> TASK DATA

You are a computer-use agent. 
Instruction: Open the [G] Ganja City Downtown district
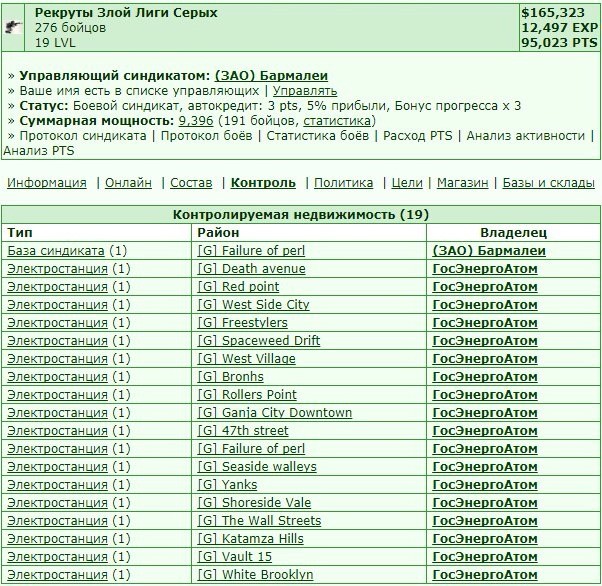[x=275, y=412]
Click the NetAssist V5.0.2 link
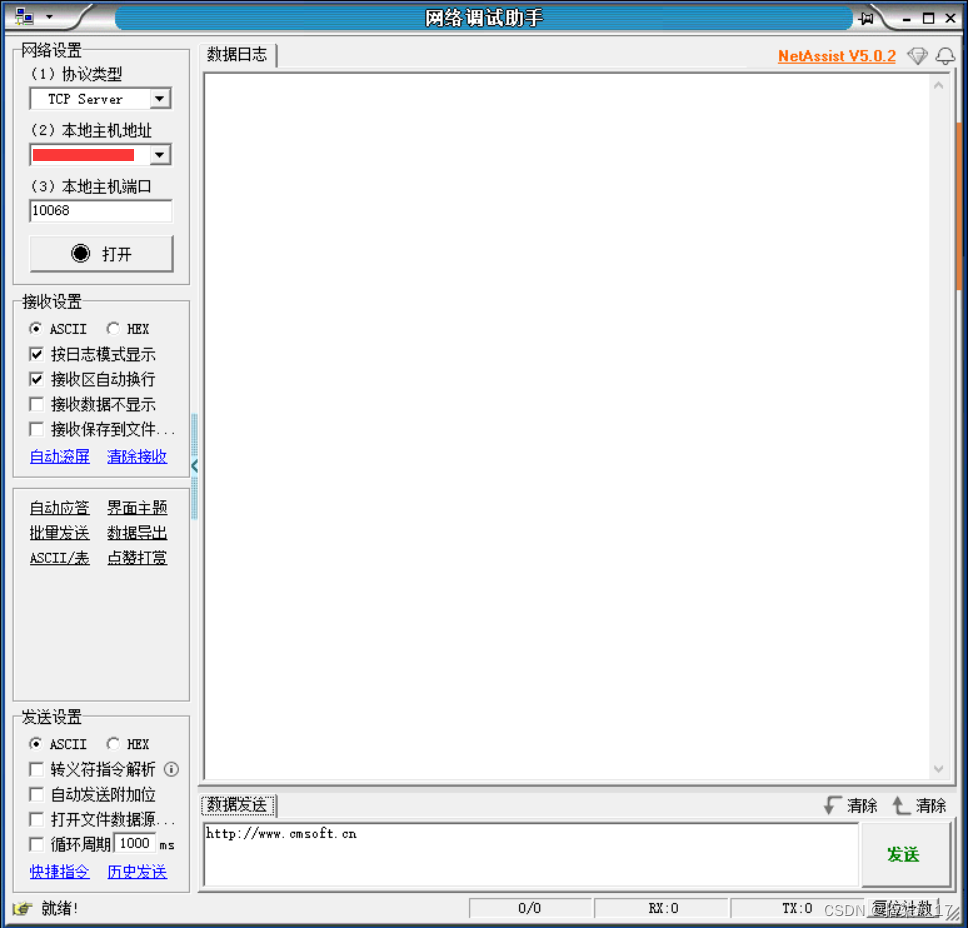This screenshot has width=968, height=928. [836, 56]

> EXERCISE DIRECTIONS
Everything in the data must be printed verbatim except the pictures.

> ANSWER AREA
You are a computer-use agent. 
Instruction: Open the [G] Ganja City Downtown district
[x=275, y=412]
Click the NetAssist V5.0.2 link
This screenshot has width=968, height=928. [836, 56]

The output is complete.